── Source text

John J. Mearsheimer (born December 14, 1947) is an American professor of Political Science at the University of Chicago. He is an international relations theorist. He is the leading proponent of a branch of realist theory called offensive realism, a structural theory which, unlike the classical realism of Hans Morgenthau, blames security competition among great powers on the anarchy of the international system, not on human nature.

Quotes[ред.]

  • In the anarchic world of international politics, it is better to be Godzilla than Bambi.
    • "China's Unpeaceful Rise", Current History (2006) vol. 105 (690) p. 162
  • ... after the war, he became a big proponent of the argument that chemical warfare or gas warfare was actually a more humane form of warfare than shrapnel and bombs, because he saw what all those shrapnel and bombs did to all the boys who climbed out of the trenches and tried to cross no man's land, with German machine guns and artillery on the other side, he said I'll take the gas any day. I'm not making the case for gas warfare, but the idea that getting killed by gas is, more horrible than getting ripped apart by shrapnel and bullets is not one I buy. And when I see the Obama administration putting pictures of people killed by gas up on the internet, I say "let's put pictures of the people who got killed by shrapnel up there, and lets have a debate about which pictures look worse". It won't even be an interesting debate, getting killed by shrapnel, in my opinion is a lot more gruesome and a lot worse.
  • Furthermore there's the whole argument that the administration made, that so many people were killed by chemical weapons. Their number was around 1,400, the fact of the matter is that over 40,000 other people were killed with bombs and bullets, before those 1,400 people. If 40,000 people were killed, and that didn't provide a moral justification for intervention, what's the moral justification for killing people... when 1,400 die with chemical weapons. I don't get it, in fact, I don't think there's a moral case to be made for intervention.
  • We have a huge amount of evidence that it was nato expansion and the more general policy of making Ukraine a western bulwark on Russia’s border that motivated him to attack on February 24th... For Putin to have said time after time that nato, that Ukraine in nato, was an existential threat to Russia, when in fact it wasn’t, and this was all done to disguise the real motive, which was to incorporate Ukraine into a greater Russia for the purposes of satisfying his imperial ambitions is an argument that is just not supported by the historical record. Putin was very clear, as were all his lieutenants, that their great fear was that Ukraine was becoming a Western bulwark on Russia’s borders. For them, that was an existential threat. It was simply unacceptable.

────
── Source excerpt

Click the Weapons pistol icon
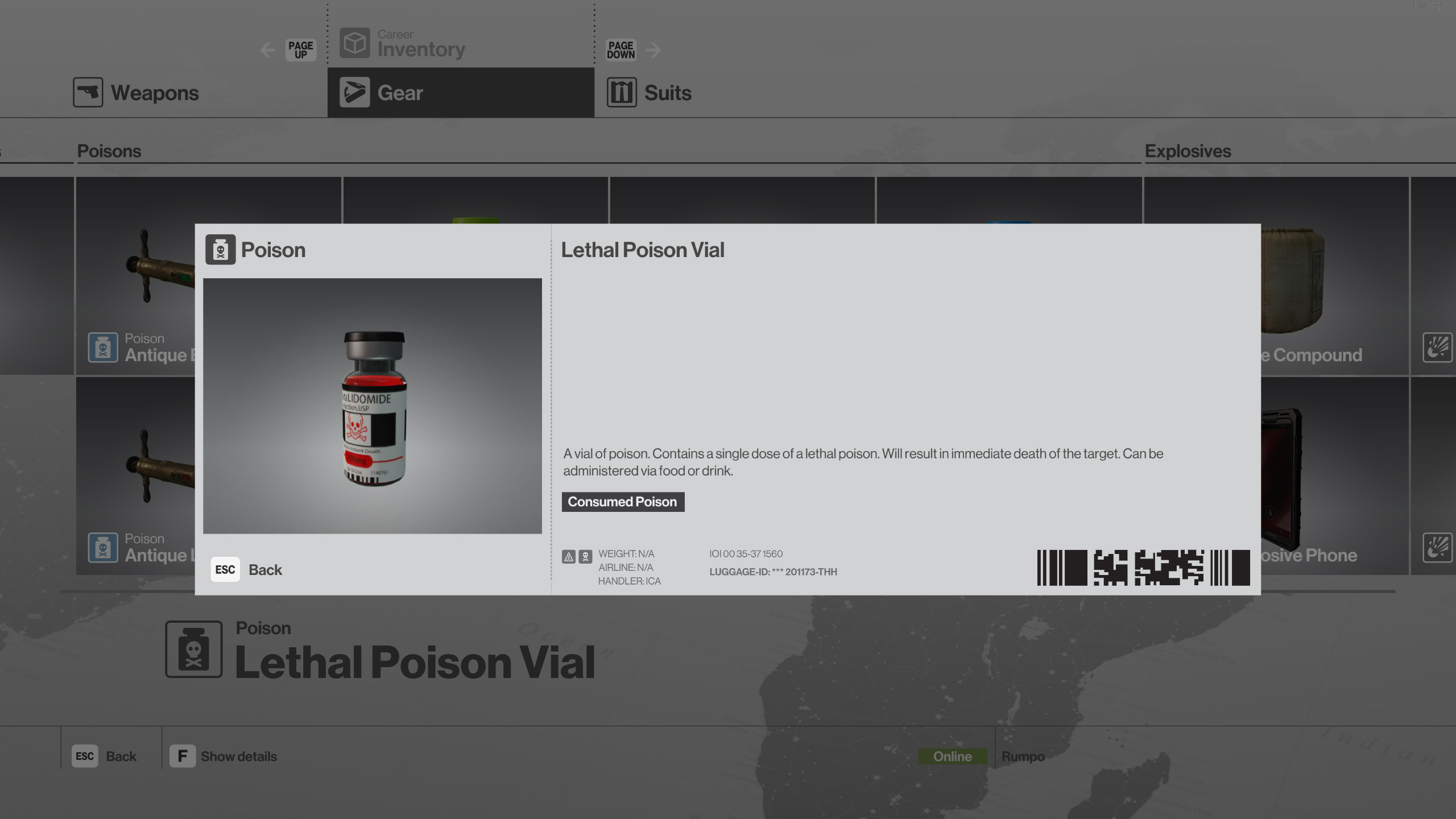 88,92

────

* Job 1:
Decide whether each statement agrees with the Mearsheimer quotes: (a) Mearsheimer teaches Political Science at the University of Chicago; (b) offensive realism attributes security competition among great powers to human nature; (c) around 14,000 people were killed by chemical weapons. Answer yes or no for each and quote the deciding words from the text.
* Job 2:
Extend the Mearsheimer quotes, picking up right after their final sentence.

* Exercise response 1:
(a) Yes: "an American professor of Political Science at the University of Chicago"
(b) No: "blames security competition among great powers on the anarchy of the international system, not on human nature"
(c) No: "Their number was around 1,400"

* Exercise response 2:
The Tragedy of Great Power Politics (2001)[ред.]

  • The cycle of violence will continue far into the new millennium. Hopes for peace will probably not be realized, because the great that shape the international system fear each other and compete for power as a result. Indeed, their ultimate aim is to gain a position of dominant power over others, because having dominant power is the best means to ensure one's own survival.
    • Preface, p. xi
  • The sad fact is that international politics has always been a ruthless and dangerous business, and it is likely to remain that way.
    • Chapter 1, Introduction, p. 2
  • The liberal tradition has its roots in the Enlightenment, that period in the eighteenth-century Europe when intellectuals and political leaders had a powerful sense that reason could be employed to make the world a better place.
    • Chapter 1, Introduction, p. 15
  • In an ideal world, where there are only good states, power would be largely irrelevant.
    • Chapter 1, Introduction, p. 16
  • Preserving power, rather than increasing it, is the main goal of states.
    • Chapter 1, Introduction, p. 20
  • In the 1930s, Adolf Hitler believed that his great-power rivals would be easy to exploit and isolate because each had little interest in fighting Germany and instead was determined to get someone else to assume the burden. He guessed right.
    • Chapter 2, Anarchy and the Struggle for Power, p. 38
  • A state's potential power is based on the size of its population and the level of its wealth.
    • Chapter 2, Anarchy and the Struggle for Power, p. 43
  • States have two kinds of power: latent power and military power.
    • Chapter 3, Wealth and Power, p. 55
  • Simply put, the most powerful state is the one that prevails in a dispute.
    • Chapter 3, Wealth and Power, p. 57
  • Specifically, the presence of oceans on much of the earth's surface makes it impossible for any state to achieve global hegemony.
    • Chapter 4, The Primacy of Land Power, p. 84
  • The German air offensives against British cities in World Wars I and II not only failed to coerce the United Kingdom to surrender, but Germany also lost both wars.
    • Chapter 4, The Primacy of Land Power, p. 99
  • Decapitation is a fanciful strategy.
    • Chapter 4, The Primacy of Land Power, p. 109
  • The most dangerous states in the international system are continental powers with large armies.
    • Chapter 4, The Primacy of Land Power, p. 135
  • States care about relative wealth, because economic might is the foundation of military might.
    • Chapter 5, Strategies for Survival, p. 143
  • The ideal situation for any state is to experience sharp economic growth while its rivals' economies grow slowly or hardly at all.
    • Chapter 5, Strategies for Survival, p. 144
  • Bandwagoning is a strategy for the weak.
    • Chapter 5, Strategies for Survival, p. 163
  • Important benefits often accrue to states that behave in an unexpected way.
    • Chapter 5, Strategies for Survival, p. 166
  • The Soviet Union and its empire disappeared in large part because its smokestack economy could no longer keep up with the technological progress of the world's major economic powers.
    • Chapter 6, Great Powers in Action, p. 202
  • This self-defeating behavior, so the argument goes, must be the result of warped domestic politics.
    • Chapter 6, Great Powers in Action, p. 211
  • Offensive realism predicts that the United States will send its army across the Atlantic when there is a potential hegemon in Europe that the local great powers cannot contain by themselves.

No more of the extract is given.